▸ **SUPPLIED ENTRIES**
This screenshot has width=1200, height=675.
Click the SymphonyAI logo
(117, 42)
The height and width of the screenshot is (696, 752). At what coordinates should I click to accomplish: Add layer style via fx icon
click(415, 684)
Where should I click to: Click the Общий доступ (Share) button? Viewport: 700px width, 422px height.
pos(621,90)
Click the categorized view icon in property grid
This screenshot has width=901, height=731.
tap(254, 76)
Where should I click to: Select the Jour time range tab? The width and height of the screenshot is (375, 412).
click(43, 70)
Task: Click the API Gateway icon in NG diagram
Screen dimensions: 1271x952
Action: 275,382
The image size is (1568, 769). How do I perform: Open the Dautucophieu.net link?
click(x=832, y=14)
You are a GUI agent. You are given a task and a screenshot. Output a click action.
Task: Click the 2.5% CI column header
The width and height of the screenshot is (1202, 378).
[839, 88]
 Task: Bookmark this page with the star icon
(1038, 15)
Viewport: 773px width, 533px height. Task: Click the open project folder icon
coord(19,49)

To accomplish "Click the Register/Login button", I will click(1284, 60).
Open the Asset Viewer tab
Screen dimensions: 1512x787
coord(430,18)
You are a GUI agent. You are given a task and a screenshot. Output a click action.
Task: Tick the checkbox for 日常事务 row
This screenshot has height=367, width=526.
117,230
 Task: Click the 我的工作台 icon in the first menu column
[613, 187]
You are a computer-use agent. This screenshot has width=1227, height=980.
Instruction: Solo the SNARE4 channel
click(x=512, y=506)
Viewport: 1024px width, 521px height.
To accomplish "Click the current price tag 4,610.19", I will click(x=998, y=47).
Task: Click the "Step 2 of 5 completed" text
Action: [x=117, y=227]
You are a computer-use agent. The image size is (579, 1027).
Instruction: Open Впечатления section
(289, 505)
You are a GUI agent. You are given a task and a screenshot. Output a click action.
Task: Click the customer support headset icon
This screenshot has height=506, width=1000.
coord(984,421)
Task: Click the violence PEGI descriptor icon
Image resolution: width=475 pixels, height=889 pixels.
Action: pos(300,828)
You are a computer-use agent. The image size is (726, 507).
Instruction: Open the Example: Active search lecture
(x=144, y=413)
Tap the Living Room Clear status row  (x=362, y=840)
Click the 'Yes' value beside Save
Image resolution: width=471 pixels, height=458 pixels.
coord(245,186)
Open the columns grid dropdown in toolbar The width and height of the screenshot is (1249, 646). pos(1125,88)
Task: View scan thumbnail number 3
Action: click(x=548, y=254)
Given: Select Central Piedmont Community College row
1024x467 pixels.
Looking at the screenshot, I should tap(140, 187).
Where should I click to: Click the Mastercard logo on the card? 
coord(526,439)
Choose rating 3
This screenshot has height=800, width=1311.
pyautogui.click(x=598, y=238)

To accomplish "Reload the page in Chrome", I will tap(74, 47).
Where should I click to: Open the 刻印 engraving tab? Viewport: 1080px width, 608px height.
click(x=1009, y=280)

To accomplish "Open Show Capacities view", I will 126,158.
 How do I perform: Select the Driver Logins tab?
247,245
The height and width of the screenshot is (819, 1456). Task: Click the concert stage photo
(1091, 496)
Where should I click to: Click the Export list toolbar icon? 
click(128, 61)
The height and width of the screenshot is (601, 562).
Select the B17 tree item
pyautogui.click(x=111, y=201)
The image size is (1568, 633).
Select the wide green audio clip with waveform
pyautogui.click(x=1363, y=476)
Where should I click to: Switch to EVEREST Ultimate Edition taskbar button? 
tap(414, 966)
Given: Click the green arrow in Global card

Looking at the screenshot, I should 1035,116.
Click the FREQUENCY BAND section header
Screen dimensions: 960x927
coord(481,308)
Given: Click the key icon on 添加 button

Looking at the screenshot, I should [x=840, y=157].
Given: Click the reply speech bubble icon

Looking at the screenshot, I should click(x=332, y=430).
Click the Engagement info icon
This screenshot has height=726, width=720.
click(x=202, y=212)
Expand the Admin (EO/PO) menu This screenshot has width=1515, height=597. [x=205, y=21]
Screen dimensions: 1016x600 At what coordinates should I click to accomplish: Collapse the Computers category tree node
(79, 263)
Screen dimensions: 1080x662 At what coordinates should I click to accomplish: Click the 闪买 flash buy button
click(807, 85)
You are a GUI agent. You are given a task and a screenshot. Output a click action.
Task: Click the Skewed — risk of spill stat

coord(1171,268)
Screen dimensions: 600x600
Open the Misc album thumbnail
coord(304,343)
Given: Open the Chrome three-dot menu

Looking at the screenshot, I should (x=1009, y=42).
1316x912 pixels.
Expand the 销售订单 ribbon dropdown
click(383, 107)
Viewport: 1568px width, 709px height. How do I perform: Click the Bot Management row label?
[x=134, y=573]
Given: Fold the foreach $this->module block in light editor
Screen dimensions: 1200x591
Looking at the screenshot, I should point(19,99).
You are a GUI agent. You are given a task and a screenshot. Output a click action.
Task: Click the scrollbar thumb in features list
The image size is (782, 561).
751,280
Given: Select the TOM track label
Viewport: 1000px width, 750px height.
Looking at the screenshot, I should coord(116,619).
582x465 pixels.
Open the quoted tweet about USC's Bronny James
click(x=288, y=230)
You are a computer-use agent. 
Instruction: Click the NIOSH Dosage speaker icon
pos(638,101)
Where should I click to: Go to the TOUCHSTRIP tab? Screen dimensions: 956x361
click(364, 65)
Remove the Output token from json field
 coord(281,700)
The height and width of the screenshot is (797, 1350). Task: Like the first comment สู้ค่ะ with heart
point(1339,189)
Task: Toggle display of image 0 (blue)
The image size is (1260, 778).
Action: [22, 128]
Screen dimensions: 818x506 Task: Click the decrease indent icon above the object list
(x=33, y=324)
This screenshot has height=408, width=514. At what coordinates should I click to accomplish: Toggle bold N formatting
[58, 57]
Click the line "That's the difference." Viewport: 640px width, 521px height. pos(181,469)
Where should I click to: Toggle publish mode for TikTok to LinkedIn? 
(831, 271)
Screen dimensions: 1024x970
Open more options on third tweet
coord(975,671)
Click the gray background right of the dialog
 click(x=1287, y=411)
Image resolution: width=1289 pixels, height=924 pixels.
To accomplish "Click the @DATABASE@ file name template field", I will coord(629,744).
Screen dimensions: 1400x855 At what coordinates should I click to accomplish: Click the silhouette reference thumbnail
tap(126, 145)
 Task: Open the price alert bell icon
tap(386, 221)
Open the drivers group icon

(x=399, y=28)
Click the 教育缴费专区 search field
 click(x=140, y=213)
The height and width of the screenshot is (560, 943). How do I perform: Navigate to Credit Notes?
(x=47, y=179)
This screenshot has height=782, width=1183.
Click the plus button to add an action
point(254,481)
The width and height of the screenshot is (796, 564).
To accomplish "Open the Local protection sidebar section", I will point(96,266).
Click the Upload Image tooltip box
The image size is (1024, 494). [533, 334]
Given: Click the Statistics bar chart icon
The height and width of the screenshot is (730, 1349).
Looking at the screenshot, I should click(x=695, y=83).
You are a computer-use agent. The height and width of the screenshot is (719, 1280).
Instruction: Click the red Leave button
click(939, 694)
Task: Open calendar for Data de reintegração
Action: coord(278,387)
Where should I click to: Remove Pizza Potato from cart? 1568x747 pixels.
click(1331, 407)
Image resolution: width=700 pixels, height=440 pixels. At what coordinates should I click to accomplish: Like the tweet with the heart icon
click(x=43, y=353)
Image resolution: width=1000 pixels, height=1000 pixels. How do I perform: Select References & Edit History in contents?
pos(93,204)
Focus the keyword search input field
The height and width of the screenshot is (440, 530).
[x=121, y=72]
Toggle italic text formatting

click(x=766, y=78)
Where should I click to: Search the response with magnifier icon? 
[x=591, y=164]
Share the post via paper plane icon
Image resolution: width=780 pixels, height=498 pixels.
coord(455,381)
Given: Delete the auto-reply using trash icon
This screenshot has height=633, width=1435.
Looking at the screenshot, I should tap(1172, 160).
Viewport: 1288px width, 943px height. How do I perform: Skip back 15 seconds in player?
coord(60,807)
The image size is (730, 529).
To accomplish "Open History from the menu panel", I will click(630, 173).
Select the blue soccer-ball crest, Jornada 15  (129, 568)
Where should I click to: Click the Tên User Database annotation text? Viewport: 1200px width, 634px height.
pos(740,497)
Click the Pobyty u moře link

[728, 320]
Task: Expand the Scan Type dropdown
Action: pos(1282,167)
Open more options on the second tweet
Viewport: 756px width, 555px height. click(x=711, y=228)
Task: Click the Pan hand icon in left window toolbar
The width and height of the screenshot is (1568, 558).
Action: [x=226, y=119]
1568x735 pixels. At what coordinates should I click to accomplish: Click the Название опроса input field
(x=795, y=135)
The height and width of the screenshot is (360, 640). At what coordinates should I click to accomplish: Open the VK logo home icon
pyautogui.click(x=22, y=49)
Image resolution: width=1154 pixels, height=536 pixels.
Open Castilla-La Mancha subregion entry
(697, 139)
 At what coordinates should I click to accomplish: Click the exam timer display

▸ **PROMPT**
Search the listing for the word "blue" and return each line that holds it.

▸ **RESULT BELOW**
Task: Toggle display of image 0 (blue)
Select the blue soccer-ball crest, Jornada 15  (129, 568)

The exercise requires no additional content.